TEXT SEGMENT:
Scientists debate GMOs

Scientists debate GMOs

As state lawmakers debate the regulation of genetically modified crops in Hawaii, some members of the local scientific community are also at odds on how to treat GMOs.

Anti-GMO groups cite studies in Europe in which lab animals that were fed genetically modified foods were found to suffer damage to their immune and reproductive systems.

"I compare GMOs in a way to steroids because steroids are the easy way to go. It makes it easier for people in sports to enjoy but there's side effects," said University of Hawaii agriculture professor Hector Valenzuela, who backs labeling.

Valenzuela also cited secondary impacts, which include the contamination of non-GMO farms with GMO seeds and increased pollution brought on by the farming of pesticide-resistant GMOs, which require more spraying.

"So in terms of what adverse effects, you have to ask questions also of the potential side affects of consuming all of those pesticides," Valenzuela said.

Valenzuela's colleague Robert Paull calls that junk science.

Paull says the studies cited by the anti-GMO crowd ignore the fact that lab animals that were given non-genetically modified foods suffered the same diseases as those that were fed GMOs.

"They are in fact misusing and abusing science," Paull said.

PROBLEMS TO SOLVE:
(1) For the article on scientists debating GMOs, decide whether each statement agrees with it. Answer yes or no and quote the deciding words. (a) Robert Paull backs labeling. (b) Valenzuela compares GMOs to steroids. (c) Anti-GMO groups cite studies carried out in Asia.
(2) According to the GMO debate article, what subject does Hector Valenzuela teach at the University of Hawaii?
(3) Supply a continuation of the article on scientists debating GMOs, beginning after Paull's final quote.
The lines below are separate material and have no connection to the GMO article.

DATASET CONTENT:
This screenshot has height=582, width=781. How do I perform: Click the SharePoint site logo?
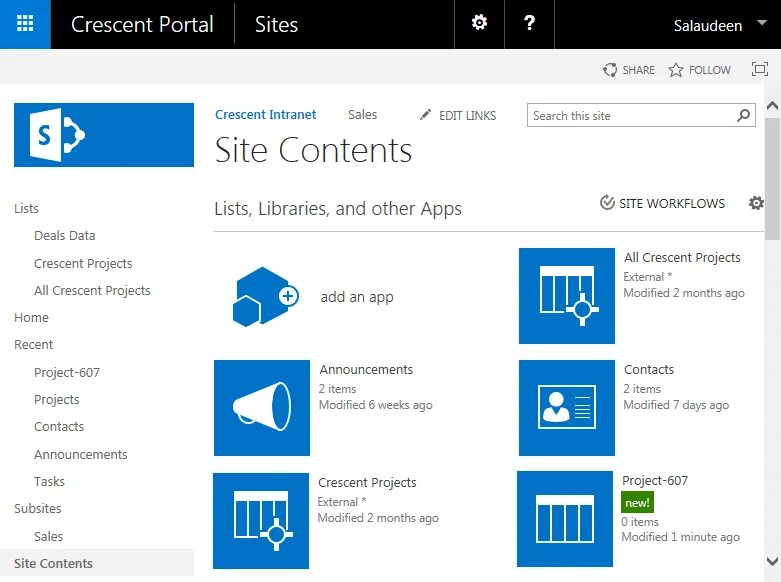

TASK RESULTS:
(1) (a) No: "said University of Hawaii agriculture professor Hector Valenzuela, who backs labeling." (b) Yes: "I compare GMOs in a way to steroids because steroids are the easy way to go." (c) No: "Anti-GMO groups cite studies in Europe"

(2) Agriculture.

(3)
"As far as we know, genetically engineered food is as safe as any food generated from any other breeding method."

Many of Hawaii's most popular crops rely on genetic engineering. In fact, farmers say that up to 90 percent of all papaya grown and sold here are genetically modified.

Longtime grower Ken Kamiya says genetic engineering saved his industry by developing a papaya that is resistant to viruses.

"I wiped out once in the 70s, then I moved up the coast to Laie to plant another field and another five years of good harvest. Virus comes in again and the 80s we were almost out of business," Kamiya said.

"The transgenic papaya is something that saved our industry."

The next step in the GMO debate in Hawaii will be before the state Legislature.

The Senate Ways and Means Committee today passed a resolution calling for a study on the safety of GMO and the economics of labeling them. The resolution is expected to go to the House in the next few days.